START Source data

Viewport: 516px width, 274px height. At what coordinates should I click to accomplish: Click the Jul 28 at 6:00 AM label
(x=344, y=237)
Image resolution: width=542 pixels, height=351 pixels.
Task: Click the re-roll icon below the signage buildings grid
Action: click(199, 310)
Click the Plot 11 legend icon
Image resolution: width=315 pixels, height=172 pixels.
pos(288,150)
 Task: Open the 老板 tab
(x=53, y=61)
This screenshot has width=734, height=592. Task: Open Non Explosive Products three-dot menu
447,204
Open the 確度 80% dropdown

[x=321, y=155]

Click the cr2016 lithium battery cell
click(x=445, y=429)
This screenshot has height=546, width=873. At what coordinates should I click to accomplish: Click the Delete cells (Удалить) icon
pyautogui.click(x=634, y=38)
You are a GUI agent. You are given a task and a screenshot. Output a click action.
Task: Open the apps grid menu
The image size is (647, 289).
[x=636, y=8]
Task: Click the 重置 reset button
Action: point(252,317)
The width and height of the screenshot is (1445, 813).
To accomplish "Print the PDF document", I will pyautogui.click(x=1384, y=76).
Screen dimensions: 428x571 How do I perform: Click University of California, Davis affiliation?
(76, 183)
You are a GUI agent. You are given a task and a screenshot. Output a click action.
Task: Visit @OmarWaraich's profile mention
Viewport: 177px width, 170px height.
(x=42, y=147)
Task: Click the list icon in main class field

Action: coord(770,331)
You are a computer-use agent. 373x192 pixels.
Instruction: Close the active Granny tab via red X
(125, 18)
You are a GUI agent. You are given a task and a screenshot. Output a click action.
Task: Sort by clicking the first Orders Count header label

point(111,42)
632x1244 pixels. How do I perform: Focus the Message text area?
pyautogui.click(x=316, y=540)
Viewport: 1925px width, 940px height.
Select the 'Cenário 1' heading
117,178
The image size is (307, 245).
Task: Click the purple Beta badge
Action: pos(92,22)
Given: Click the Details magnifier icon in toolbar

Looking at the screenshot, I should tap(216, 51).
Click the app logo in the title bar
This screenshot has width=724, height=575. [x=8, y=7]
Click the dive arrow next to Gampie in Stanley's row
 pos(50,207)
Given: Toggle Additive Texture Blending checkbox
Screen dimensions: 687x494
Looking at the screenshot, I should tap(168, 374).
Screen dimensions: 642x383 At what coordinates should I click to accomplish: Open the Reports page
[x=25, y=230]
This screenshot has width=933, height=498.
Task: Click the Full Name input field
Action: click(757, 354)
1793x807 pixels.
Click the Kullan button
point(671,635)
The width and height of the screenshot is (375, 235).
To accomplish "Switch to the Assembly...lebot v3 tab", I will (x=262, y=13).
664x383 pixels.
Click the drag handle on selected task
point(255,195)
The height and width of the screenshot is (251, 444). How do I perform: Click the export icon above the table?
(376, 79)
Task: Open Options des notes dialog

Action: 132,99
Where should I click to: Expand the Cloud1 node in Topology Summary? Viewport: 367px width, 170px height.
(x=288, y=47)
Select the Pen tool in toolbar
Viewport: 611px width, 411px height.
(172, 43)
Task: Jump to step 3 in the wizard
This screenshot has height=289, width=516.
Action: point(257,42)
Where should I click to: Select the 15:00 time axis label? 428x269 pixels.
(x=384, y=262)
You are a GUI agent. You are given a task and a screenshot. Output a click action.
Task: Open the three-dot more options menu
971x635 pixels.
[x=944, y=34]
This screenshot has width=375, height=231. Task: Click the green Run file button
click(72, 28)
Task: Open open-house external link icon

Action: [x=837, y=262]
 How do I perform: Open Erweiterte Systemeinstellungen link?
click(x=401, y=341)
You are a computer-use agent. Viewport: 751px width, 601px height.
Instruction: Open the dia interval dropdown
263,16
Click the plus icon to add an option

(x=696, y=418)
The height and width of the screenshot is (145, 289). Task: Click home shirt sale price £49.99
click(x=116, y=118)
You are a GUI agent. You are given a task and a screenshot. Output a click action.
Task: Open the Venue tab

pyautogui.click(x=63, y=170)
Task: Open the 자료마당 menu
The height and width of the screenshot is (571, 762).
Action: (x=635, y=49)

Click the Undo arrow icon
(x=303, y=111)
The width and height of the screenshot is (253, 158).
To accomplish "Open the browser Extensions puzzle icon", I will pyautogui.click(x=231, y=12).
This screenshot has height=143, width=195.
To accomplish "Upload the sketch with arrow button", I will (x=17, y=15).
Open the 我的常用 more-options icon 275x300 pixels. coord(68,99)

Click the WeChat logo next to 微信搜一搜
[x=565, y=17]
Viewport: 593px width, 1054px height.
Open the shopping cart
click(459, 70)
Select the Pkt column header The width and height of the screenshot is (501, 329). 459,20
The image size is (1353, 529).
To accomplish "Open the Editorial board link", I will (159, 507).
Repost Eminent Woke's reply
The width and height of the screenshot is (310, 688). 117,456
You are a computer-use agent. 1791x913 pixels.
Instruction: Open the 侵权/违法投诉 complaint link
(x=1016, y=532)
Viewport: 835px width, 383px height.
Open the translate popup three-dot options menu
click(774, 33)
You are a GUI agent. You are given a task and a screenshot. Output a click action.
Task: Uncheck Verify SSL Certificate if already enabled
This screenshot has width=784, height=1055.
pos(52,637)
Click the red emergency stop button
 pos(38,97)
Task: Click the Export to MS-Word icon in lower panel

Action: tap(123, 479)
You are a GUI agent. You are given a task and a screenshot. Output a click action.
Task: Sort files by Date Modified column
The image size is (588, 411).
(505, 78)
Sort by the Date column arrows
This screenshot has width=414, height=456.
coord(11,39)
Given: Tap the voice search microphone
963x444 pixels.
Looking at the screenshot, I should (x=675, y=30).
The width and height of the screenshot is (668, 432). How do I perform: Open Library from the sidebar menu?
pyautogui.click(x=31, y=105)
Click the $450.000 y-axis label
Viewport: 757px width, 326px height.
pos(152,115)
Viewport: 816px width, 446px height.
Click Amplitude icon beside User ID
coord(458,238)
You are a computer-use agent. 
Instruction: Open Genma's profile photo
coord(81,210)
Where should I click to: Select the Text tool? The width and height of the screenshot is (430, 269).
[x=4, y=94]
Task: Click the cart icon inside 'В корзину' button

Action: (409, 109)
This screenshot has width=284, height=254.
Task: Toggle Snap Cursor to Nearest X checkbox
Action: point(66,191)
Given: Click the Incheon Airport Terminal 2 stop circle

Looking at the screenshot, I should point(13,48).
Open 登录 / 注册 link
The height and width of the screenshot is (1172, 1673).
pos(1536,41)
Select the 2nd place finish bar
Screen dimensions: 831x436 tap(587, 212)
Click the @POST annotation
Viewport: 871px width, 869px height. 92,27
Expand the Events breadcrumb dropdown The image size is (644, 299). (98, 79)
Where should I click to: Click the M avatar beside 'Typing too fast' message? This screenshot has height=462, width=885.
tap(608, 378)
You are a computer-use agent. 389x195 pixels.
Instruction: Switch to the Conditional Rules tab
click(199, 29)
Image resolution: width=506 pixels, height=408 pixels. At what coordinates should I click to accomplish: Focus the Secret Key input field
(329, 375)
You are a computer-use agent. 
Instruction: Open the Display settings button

END Source data

Write out all the records above again, exactly as they stand.

Task response:
Viewport: 516px width, 274px height. At what coordinates should I click to accomplish: Click the Jul 28 at 6:00 AM label
(x=344, y=237)
Image resolution: width=542 pixels, height=351 pixels.
Task: Click the re-roll icon below the signage buildings grid
Action: click(199, 310)
Click the Plot 11 legend icon
Image resolution: width=315 pixels, height=172 pixels.
pos(288,150)
 Task: Open the 老板 tab
(x=53, y=61)
This screenshot has width=734, height=592. Task: Open Non Explosive Products three-dot menu
447,204
Open the 確度 80% dropdown

[x=321, y=155]

Click the cr2016 lithium battery cell
click(x=445, y=429)
This screenshot has height=546, width=873. At what coordinates should I click to accomplish: Click the Delete cells (Удалить) icon
pyautogui.click(x=634, y=38)
You are a GUI agent. You are given a task and a screenshot. Output a click action.
Task: Open the apps grid menu
The image size is (647, 289).
[x=636, y=8]
Task: Click the 重置 reset button
Action: point(252,317)
The width and height of the screenshot is (1445, 813).
To accomplish "Print the PDF document", I will pyautogui.click(x=1384, y=76).
Screen dimensions: 428x571 How do I perform: Click University of California, Davis affiliation?
(76, 183)
You are a GUI agent. You are given a task and a screenshot. Output a click action.
Task: Visit @OmarWaraich's profile mention
Viewport: 177px width, 170px height.
(x=42, y=147)
Task: Click the list icon in main class field

Action: coord(770,331)
You are a computer-use agent. 373x192 pixels.
Instruction: Close the active Granny tab via red X
(125, 18)
You are a GUI agent. You are given a task and a screenshot. Output a click action.
Task: Sort by clicking the first Orders Count header label

point(111,42)
632x1244 pixels. How do I perform: Focus the Message text area?
pyautogui.click(x=316, y=540)
Viewport: 1925px width, 940px height.
Select the 'Cenário 1' heading
117,178
The image size is (307, 245).
Task: Click the purple Beta badge
Action: pos(92,22)
Given: Click the Details magnifier icon in toolbar

Looking at the screenshot, I should tap(216, 51).
Click the app logo in the title bar
This screenshot has width=724, height=575. [x=8, y=7]
Click the dive arrow next to Gampie in Stanley's row
 pos(50,207)
Given: Toggle Additive Texture Blending checkbox
Screen dimensions: 687x494
Looking at the screenshot, I should tap(168, 374).
Screen dimensions: 642x383 At what coordinates should I click to accomplish: Open the Reports page
[x=25, y=230]
This screenshot has width=933, height=498.
Task: Click the Full Name input field
Action: click(757, 354)
1793x807 pixels.
Click the Kullan button
point(671,635)
The width and height of the screenshot is (375, 235).
To accomplish "Switch to the Assembly...lebot v3 tab", I will (x=262, y=13).
664x383 pixels.
Click the drag handle on selected task
point(255,195)
The height and width of the screenshot is (251, 444). How do I perform: Click the export icon above the table?
(376, 79)
Task: Open Options des notes dialog

Action: 132,99
Where should I click to: Expand the Cloud1 node in Topology Summary? Viewport: 367px width, 170px height.
(x=288, y=47)
Select the Pen tool in toolbar
Viewport: 611px width, 411px height.
(172, 43)
Task: Jump to step 3 in the wizard
This screenshot has height=289, width=516.
Action: point(257,42)
Where should I click to: Select the 15:00 time axis label? 428x269 pixels.
(x=384, y=262)
You are a GUI agent. You are given a task and a screenshot. Output a click action.
Task: Open the three-dot more options menu
971x635 pixels.
[x=944, y=34]
This screenshot has width=375, height=231. Task: Click the green Run file button
click(72, 28)
Task: Open open-house external link icon

Action: [x=837, y=262]
 How do I perform: Open Erweiterte Systemeinstellungen link?
click(x=401, y=341)
You are a computer-use agent. Viewport: 751px width, 601px height.
Instruction: Open the dia interval dropdown
263,16
Click the plus icon to add an option

(x=696, y=418)
The height and width of the screenshot is (145, 289). Task: Click home shirt sale price £49.99
click(x=116, y=118)
You are a GUI agent. You are given a task and a screenshot. Output a click action.
Task: Open the Venue tab

pyautogui.click(x=63, y=170)
Task: Open the 자료마당 menu
The height and width of the screenshot is (571, 762).
Action: (x=635, y=49)

Click the Undo arrow icon
(x=303, y=111)
The width and height of the screenshot is (253, 158).
To accomplish "Open the browser Extensions puzzle icon", I will pyautogui.click(x=231, y=12).
This screenshot has height=143, width=195.
To accomplish "Upload the sketch with arrow button", I will (x=17, y=15).
Open the 我的常用 more-options icon 275x300 pixels. coord(68,99)

Click the WeChat logo next to 微信搜一搜
[x=565, y=17]
Viewport: 593px width, 1054px height.
Open the shopping cart
click(459, 70)
Select the Pkt column header The width and height of the screenshot is (501, 329). 459,20
The image size is (1353, 529).
To accomplish "Open the Editorial board link", I will (159, 507).
Repost Eminent Woke's reply
The width and height of the screenshot is (310, 688). 117,456
You are a computer-use agent. 1791x913 pixels.
Instruction: Open the 侵权/违法投诉 complaint link
(x=1016, y=532)
Viewport: 835px width, 383px height.
Open the translate popup three-dot options menu
click(774, 33)
You are a GUI agent. You are given a task and a screenshot. Output a click action.
Task: Uncheck Verify SSL Certificate if already enabled
This screenshot has width=784, height=1055.
pos(52,637)
Click the red emergency stop button
 pos(38,97)
Task: Click the Export to MS-Word icon in lower panel

Action: tap(123, 479)
You are a GUI agent. You are given a task and a screenshot. Output a click action.
Task: Sort files by Date Modified column
The image size is (588, 411).
(505, 78)
Sort by the Date column arrows
This screenshot has width=414, height=456.
coord(11,39)
Given: Tap the voice search microphone
963x444 pixels.
Looking at the screenshot, I should (x=675, y=30).
The width and height of the screenshot is (668, 432). How do I perform: Open Library from the sidebar menu?
pyautogui.click(x=31, y=105)
Click the $450.000 y-axis label
Viewport: 757px width, 326px height.
pos(152,115)
Viewport: 816px width, 446px height.
Click Amplitude icon beside User ID
coord(458,238)
You are a computer-use agent. 
Instruction: Open Genma's profile photo
coord(81,210)
Where should I click to: Select the Text tool? The width and height of the screenshot is (430, 269).
[x=4, y=94]
Task: Click the cart icon inside 'В корзину' button

Action: (409, 109)
This screenshot has width=284, height=254.
Task: Toggle Snap Cursor to Nearest X checkbox
Action: point(66,191)
Given: Click the Incheon Airport Terminal 2 stop circle

Looking at the screenshot, I should point(13,48).
Open 登录 / 注册 link
The height and width of the screenshot is (1172, 1673).
pos(1536,41)
Select the 2nd place finish bar
Screen dimensions: 831x436 tap(587, 212)
Click the @POST annotation
Viewport: 871px width, 869px height. 92,27
Expand the Events breadcrumb dropdown The image size is (644, 299). (98, 79)
Where should I click to: Click the M avatar beside 'Typing too fast' message? This screenshot has height=462, width=885.
tap(608, 378)
You are a computer-use agent. 389x195 pixels.
Instruction: Switch to the Conditional Rules tab
click(199, 29)
Image resolution: width=506 pixels, height=408 pixels. At what coordinates should I click to accomplish: Focus the Secret Key input field
(329, 375)
You are a computer-use agent. 
Instruction: Open the Display settings button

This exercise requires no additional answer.